Hillary, thanks for the kind words and I’m glad you’re thinking what you’re thinking. At the heart of the CC is just focusing in on goals that matter for our students. Can we get hung up and some of the more mindless CC standards and lose precious time and focus on high-bang-for-your-buck practices like close reading and argumentation? Sure. But if we just remember that this isn’t “changing the rules halfway through the game,” we’ll be all right.
I love your colleagues’ tough love. Grit and self-control are critical. Some teachers might say, “It’s not my job to teach character,” but I would argue that whoever’s job it is, I sure enjoy my job more when I relentlessly remind kids of the value of grit and self-control.
Thanks again, Hillary! Cheers!
Dave Shearon says
Hmmm… Dave, your post sparks a few thoughts.
First, what about an appreciative approach – “Who are we at our best? How would our future look if we were more of that? What can we do now to get there?” I suspect this will help work through collaboration and time issues in an organizationally appropriate manner.
Second, I’m right with you on teacher collaboration – and I have been there since my days on the school board here in Nashville: http://shearonforschools.com/books_lesson_study.htm. Works for Common Core. Works for SMART Strengths. Works.

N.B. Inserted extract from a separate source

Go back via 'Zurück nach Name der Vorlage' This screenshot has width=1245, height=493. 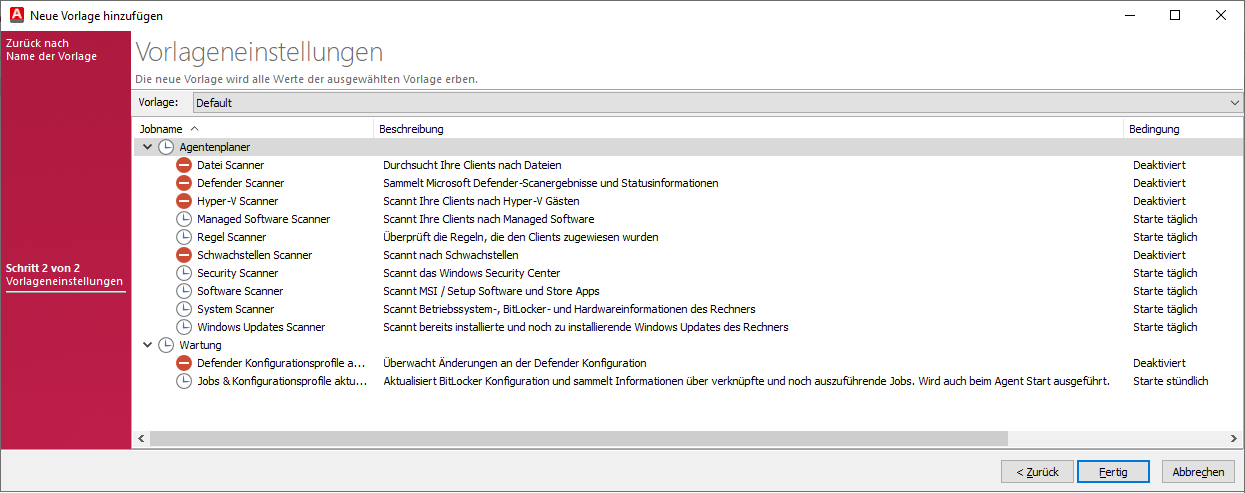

And I agree about Professional Development – talking at people almost never changes behavior; it almost never truly increases engagement, purpose, collaboration and joy, and if those positive emotions don’t go up, new ways of thinking, behaving, and relating are unlikely (see Barb Fredrickson’s work). John and I are working now to develop our next training with a school in Charleston, SC, and we are pushing ourselves constantly to cover less in more depth. We are shooting for more time for participants to work together and develop concrete ways to take the skills forward in their lives and teaching. And every time we take out a skill, I grieve. I want them to have it all! Yet, getting even two days is tough, and that’s so short for learning, practicing with coaching, and planning together ways to implement and teach skills around strengths, optimism, growth mindsets, positive emotional balance, appreciative stance, and strong relationships.
Such a challenge!
You were certainly an exemplar board member. I appreciate your motion to give teachers time and space to engage in quality collaboration. I’m not familiar with Fredrickson’s work, but I want to be: any entry-level pieces that you recommended? It just makes sense that where joy, engagement, purpose, and collaboration are present, there gains in student achievement will be present as well. I visited Lebanon High School recently and completely saw this principle in action.
I know well that feeling of grieving — I think I’d learn a lot from sitting in on your planning sessions with John. You guys are pros who have been doing this–with results–for years. May SMART Strengths flourish, Dave, along with the trainings you’re leading. It’s good work. Thanks for sharing the struggle with us!
Suzanne Snider says
Achieve has a really good rubric for evaluating quality materials and deciding what is truly aligned to the Common Core. They have some user friendly resources on http://www.achieve.org/EQuIP
EQuIP stands for Educators Evaluating Quality Instructional Products.
Suzanne, I do hope EQuIP grows and grows — they are fighting the right fight, separating the wheat from the chaff. Thanks for sharing this link!